Le domande alla Fermi


Enrico Fermi (1901-1954) era famoso per i suoi paradossi e per le domande, apparentemente senza risposta, che rivolgeva spesso ai suoi alunni migliori. I quesiti erano formulati in modo tale da obbligare gli studenti a proporre sull’argomento stime approssimative, attingendo alla propria conoscenza del mondo piuttosto che a informazioni belle e pronte, assunte dai libri. Fra le tante domande, rimase famosa quella relativa al calcolo del numero degli accordatori di pianoforte che operavano a Chicago.

La domanda venne formulata più di sessanta anni fa e noi vogliamo renderla più attuale e geograficamente più vicina a noi cercando di risolvere il quesito relativo al numero degli accordatori di pianoforte che lavorano attualmente a Roma.

Il metodo che adottò Fermi iniziava dalla stima degli abitanti della città. Noi supporremo che ai giorni nostri Roma conti tre milioni di abitanti (forse ce ne sono un po’ di meno, ma il numero esatto non ha alcuna importanza perché lo scopo dell’esercizio è proprio quello di fare stime e non quello di disporre di dati esatti anche perché, come vedremo alla fine, qualche centinaio di migliaia di persone in meno non modificherebbe sostanzialmente il risultato).
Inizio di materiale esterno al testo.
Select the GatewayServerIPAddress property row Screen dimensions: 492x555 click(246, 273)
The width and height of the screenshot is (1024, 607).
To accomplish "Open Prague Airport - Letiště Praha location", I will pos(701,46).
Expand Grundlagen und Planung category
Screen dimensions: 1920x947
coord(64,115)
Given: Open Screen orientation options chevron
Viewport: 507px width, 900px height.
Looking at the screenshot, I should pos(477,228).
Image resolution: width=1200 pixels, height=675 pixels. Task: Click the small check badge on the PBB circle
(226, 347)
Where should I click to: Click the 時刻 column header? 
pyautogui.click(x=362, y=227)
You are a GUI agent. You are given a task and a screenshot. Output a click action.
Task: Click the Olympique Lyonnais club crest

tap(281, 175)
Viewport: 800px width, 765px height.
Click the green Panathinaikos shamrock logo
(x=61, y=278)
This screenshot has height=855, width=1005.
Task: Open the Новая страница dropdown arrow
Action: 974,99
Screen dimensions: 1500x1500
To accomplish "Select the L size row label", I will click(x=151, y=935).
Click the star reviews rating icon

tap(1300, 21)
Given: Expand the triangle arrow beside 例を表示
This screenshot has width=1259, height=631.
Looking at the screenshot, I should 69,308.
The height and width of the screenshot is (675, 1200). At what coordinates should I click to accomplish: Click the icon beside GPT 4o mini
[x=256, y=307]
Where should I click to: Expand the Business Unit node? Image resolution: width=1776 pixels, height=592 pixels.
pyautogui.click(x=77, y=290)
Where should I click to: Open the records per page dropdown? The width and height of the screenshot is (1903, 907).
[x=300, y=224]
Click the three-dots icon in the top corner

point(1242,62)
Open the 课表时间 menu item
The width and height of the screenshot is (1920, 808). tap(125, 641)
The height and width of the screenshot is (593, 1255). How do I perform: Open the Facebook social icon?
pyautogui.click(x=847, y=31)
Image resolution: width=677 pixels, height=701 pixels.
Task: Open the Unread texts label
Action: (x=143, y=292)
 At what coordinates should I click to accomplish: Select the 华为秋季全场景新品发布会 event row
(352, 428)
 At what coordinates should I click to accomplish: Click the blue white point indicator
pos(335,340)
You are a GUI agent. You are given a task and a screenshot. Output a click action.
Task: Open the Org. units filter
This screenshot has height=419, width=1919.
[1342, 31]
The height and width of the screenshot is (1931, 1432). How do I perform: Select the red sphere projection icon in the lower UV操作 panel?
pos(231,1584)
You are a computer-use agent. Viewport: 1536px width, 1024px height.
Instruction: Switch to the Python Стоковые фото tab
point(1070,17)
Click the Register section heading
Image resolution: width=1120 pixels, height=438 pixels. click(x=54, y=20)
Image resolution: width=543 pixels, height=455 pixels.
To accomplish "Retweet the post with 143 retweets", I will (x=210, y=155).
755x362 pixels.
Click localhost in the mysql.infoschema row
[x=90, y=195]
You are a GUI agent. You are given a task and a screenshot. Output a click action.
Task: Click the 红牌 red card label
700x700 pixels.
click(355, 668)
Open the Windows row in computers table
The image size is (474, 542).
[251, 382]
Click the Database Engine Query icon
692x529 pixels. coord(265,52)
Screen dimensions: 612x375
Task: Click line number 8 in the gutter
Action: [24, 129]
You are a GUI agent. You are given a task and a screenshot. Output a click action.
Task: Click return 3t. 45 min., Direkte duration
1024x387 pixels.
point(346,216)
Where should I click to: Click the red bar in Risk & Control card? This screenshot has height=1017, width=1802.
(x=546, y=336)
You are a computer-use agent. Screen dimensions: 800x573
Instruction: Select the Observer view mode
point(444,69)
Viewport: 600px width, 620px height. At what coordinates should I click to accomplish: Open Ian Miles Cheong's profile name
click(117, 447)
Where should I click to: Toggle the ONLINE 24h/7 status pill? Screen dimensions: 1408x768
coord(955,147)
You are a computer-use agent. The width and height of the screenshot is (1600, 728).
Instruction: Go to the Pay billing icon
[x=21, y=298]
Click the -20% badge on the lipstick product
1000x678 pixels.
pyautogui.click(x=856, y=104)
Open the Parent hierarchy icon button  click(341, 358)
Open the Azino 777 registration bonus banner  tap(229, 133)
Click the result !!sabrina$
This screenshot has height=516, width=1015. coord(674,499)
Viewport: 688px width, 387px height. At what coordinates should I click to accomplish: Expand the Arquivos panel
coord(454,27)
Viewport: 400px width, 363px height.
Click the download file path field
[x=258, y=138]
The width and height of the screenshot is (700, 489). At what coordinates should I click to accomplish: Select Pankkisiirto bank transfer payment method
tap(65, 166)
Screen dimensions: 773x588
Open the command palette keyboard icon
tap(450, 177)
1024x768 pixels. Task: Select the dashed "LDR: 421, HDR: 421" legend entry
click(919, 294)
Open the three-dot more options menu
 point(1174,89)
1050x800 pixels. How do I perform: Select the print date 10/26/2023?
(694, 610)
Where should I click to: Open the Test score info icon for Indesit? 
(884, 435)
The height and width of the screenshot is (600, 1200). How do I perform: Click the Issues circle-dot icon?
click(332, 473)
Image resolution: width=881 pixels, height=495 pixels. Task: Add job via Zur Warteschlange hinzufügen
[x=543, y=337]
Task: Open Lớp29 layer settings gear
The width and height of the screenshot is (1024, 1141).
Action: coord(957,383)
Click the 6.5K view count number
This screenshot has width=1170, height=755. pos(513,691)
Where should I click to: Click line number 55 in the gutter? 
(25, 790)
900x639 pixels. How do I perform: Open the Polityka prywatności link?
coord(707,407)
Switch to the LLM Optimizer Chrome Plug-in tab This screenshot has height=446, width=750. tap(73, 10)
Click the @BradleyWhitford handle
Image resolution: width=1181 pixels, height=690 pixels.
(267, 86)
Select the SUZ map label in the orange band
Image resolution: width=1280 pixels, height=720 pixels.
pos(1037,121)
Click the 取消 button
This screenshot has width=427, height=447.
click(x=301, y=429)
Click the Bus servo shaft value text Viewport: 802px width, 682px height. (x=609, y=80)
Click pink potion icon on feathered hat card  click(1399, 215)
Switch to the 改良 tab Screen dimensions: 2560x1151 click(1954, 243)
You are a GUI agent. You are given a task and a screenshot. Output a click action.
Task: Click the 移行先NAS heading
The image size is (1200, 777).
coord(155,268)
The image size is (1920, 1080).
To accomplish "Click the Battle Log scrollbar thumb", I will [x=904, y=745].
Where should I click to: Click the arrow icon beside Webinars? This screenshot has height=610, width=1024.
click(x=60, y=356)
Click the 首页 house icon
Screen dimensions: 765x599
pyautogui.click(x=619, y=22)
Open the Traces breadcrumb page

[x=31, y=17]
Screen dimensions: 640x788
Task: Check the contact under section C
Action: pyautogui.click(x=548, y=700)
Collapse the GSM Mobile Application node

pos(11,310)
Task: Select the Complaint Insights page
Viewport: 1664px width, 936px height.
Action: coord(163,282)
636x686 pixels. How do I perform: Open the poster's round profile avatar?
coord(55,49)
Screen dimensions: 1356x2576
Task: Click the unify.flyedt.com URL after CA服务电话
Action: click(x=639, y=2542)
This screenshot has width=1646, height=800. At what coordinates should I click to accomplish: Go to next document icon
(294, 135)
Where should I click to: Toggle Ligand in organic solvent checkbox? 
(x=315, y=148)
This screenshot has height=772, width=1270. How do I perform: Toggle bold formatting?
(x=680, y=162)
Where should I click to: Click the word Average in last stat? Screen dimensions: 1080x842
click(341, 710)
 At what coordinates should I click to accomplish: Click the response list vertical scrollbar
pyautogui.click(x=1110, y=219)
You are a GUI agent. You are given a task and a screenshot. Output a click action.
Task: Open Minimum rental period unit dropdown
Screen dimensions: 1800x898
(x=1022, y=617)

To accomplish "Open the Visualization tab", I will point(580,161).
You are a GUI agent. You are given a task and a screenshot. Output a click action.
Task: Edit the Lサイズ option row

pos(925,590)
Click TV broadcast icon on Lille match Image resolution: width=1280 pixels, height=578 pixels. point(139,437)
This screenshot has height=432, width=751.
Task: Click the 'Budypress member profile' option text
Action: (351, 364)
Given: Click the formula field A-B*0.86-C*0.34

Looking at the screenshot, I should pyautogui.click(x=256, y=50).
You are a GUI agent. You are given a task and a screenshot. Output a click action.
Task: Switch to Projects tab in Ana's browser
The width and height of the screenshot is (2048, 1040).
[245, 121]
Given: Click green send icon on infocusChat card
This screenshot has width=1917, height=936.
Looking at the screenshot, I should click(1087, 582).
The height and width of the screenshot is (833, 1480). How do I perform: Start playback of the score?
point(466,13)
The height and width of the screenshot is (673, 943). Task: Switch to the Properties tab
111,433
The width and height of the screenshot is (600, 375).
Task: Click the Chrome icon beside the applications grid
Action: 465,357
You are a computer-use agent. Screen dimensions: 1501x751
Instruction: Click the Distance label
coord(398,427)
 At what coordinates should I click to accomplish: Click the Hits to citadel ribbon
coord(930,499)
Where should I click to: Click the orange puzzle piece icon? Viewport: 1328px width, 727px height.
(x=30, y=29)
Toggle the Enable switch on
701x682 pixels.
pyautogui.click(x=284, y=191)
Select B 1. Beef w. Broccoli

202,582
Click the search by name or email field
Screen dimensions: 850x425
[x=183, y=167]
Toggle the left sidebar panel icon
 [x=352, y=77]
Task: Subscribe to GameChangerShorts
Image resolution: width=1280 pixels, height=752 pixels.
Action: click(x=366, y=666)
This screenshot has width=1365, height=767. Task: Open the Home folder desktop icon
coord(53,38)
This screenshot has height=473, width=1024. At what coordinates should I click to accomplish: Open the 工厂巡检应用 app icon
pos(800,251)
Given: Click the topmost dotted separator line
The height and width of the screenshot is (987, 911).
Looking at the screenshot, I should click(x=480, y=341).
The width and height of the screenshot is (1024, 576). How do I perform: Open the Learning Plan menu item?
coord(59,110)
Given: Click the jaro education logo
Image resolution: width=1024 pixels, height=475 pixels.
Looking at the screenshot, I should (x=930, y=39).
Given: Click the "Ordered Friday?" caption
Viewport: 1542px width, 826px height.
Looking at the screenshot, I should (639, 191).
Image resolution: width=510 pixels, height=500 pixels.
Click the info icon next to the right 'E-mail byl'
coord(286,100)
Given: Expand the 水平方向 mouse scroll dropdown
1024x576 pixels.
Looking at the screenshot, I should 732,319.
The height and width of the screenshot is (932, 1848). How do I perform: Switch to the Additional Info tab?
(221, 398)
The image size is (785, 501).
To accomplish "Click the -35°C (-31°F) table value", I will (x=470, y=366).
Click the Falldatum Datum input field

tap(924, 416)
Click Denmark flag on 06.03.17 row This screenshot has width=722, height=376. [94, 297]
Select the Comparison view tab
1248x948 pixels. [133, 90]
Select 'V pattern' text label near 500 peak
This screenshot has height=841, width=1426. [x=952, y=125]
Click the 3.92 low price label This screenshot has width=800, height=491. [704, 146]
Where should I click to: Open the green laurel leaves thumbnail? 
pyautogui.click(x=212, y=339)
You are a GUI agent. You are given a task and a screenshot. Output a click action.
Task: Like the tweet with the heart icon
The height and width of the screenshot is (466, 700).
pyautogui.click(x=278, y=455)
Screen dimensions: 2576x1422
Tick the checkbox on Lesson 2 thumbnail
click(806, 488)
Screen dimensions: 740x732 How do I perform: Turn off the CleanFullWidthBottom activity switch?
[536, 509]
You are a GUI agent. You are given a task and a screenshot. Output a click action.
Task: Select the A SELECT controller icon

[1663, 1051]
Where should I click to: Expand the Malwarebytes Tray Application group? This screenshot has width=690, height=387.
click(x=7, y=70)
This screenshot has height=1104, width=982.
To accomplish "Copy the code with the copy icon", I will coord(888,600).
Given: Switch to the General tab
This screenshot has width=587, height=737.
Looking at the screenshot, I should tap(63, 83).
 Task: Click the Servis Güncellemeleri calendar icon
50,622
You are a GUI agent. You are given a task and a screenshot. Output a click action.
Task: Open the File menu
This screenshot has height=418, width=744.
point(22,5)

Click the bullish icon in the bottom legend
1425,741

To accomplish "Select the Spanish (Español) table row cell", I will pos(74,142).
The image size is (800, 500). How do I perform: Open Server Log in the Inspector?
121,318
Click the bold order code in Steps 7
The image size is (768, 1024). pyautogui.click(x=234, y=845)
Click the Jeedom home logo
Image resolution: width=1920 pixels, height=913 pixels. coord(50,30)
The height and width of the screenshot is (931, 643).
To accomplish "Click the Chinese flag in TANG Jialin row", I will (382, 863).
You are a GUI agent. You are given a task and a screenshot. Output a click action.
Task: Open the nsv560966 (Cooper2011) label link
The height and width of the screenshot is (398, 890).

Il secondo assunto è quello che siano le famiglie e non i singoli abitanti della città a possedere un pianoforte e quindi per il momento ci riferiremo solo a quelle, trascurando gli strumenti posseduti da scuole di musica, orchestre, parrocchie ed altre istituzioni.

Come terza ipotesi stabiliamo che la famiglia tipo romana sia composta da tre membri (forse un po’ di più ma vogliamo evitare di dividere gli uomini a pezzetti) e quindi la nostra stima ci porta a un totale di un milione di famiglie. Ovviamente non tutte possiedono un pianoforte: noi immaginiamo che siano solo quattro su cento le famiglie che hanno un pianoforte in casa e quindi i pianoforti a Roma dovrebbero essere 40.000. Forse questo numero è sovrastimato ma, se vi comprendiamo quelli in possesso delle istituzioni pubbliche e private, non dovremmo essere molto lontani dalla realtà.

Ora dobbiamo stabilire quante accordature richiederebbero i 40 mila pianoforti in un anno. Noi riteniamo che un pianoforte utilizzato per alcune ore la settimana richieda un’accordatura ogni due anni: quindi a Roma dovrebbero venire effettuate 20 mila accordature all’anno. Se un accordatore fosse in grado di accordare due pianoforti al giorno e lavorasse 200 giorni all’anno sarebbe in grado di accordarne 400 all’anno e quindi, per soddisfare tutte le richieste, i tecnici dovrebbero essere cinquanta.

La domanda più famosa di Fermi rimane quella che rivolse al collega il quale lo aveva informato che l’Universo brulicava di alieni. “Ah sì – chiese Fermi – e dove sono tutti quanti?”